The nausea had hit hard and quick and with great care and purpose I crossed the ENTIRE STORE to get to the only bathroom. I eyed every container for over 100 yards, thinking repeatedly,
If I throw up in that, I can never shop here again. I looked at the garbage can by Starbucks, the empty pot in the floral section, heck, I even gave the DVD display a glance. About halfway across the store I started drooling uncontrollably. About 3/4 across the store I stopped swallowing because it was making things worse. I managed to get into the restroom, give a wan smile to the lady washing her hands, get into the big stall, and spit the drool into the toilet.

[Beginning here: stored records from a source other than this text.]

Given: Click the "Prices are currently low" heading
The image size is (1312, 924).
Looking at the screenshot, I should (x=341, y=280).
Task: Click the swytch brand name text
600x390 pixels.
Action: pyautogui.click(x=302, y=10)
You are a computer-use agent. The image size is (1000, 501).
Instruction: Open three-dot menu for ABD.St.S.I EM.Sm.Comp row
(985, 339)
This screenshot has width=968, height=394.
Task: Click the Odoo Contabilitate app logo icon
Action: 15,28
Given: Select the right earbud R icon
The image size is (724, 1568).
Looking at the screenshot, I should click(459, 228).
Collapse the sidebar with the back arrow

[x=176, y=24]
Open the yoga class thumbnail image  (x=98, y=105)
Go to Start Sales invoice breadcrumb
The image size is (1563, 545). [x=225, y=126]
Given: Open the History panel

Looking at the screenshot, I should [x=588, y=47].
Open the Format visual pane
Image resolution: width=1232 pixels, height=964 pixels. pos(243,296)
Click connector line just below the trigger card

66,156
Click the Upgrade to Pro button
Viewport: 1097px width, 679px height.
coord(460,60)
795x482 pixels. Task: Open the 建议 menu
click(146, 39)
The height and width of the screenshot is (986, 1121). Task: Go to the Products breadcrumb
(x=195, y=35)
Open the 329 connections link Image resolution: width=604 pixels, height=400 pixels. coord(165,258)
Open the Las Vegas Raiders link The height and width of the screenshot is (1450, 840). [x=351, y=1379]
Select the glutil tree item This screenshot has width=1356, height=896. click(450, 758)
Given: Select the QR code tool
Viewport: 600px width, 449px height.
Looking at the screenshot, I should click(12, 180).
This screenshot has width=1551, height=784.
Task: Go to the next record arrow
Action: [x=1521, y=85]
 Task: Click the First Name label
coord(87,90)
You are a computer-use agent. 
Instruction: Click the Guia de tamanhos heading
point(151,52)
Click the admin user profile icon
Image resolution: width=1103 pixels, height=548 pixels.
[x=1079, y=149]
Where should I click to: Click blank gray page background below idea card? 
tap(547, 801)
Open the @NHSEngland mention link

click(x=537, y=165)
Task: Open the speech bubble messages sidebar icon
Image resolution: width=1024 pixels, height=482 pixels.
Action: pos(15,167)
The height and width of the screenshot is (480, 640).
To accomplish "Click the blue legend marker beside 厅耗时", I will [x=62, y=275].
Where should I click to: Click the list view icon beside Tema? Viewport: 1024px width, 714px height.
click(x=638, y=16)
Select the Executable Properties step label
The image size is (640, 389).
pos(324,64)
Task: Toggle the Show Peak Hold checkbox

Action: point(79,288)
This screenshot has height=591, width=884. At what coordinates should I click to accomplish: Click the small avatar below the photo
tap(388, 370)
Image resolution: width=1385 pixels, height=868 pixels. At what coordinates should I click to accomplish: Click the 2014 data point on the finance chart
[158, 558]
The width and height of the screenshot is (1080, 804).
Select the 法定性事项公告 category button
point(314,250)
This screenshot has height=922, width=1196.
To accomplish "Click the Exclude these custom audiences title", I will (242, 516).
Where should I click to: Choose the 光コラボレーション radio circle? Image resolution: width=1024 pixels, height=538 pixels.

Then I don't really know what happened. The nausea passed. I don't know if it was smell of water or the lack of any other strong smells but suddenly I was okay. I didn't trust it and stood around for a couple of minutes but I was fine. Confused but happy to have defeated the dyspepsia, I walked back to the deli section, where Michelle was accepting our baggies of lunch meats. She looked expectantly at me and I told her, "Well, I didn't get sick but that was a heck of a false alarm."
We made it through the rest of the store without incident. I held my breath and power walked down the laundry detergent aisle because I had figured out strong smells were a huge trigger. I stayed at the end of the baking aisle while she got what she needed because the smell of the molasses in the brown sugar was like a physical barrier.
While heading out of the store, I had one last false alarm trip to the restroom but nothing like the first one. Michelle loaded the car while she waited for me and told me, "I wish I could do something to help you." I replied that she already had by loading the car. It was the best thing she possibly could have done.
I drove back to her house to drop her off, and then drove back to my place. I sat in the car with the AC off for a minute and just enjoyed the stillness. Then I heaved my carcass back into the house, handed The Hubbinator my keys and said, "Will you please unload the van? I'm gonna go throw up again."
He looked a little confused, I think. I'm not really sure. I got to the bedroom, lay on the bed, and concentrated on breathing while I thought,
Well, I made it to the 2nd half of my 30s before doing this to myself. does that mean I am getting dumber? Maybe my body just couldn't take the chocolate on top of cocktails on top of hookah. Too much hookah. That's it. Too much hookah. The hookah was good. Lemonade was a great flavor. I like lemonade. I should make some lemonade. No, no, too much sugar. No sugar. No sugar today. maybe ever. oh hey... now i have an epic story... hookah is a funny word. hoooooo-kuh. And eventually fell asleep.
Four hours later I awoke feeling human again. I managed to eat a grilled cheese sandwich and felt even better. Several theories have been bantered about debating why I got so sick. All I know is I hope it Never Happens Again.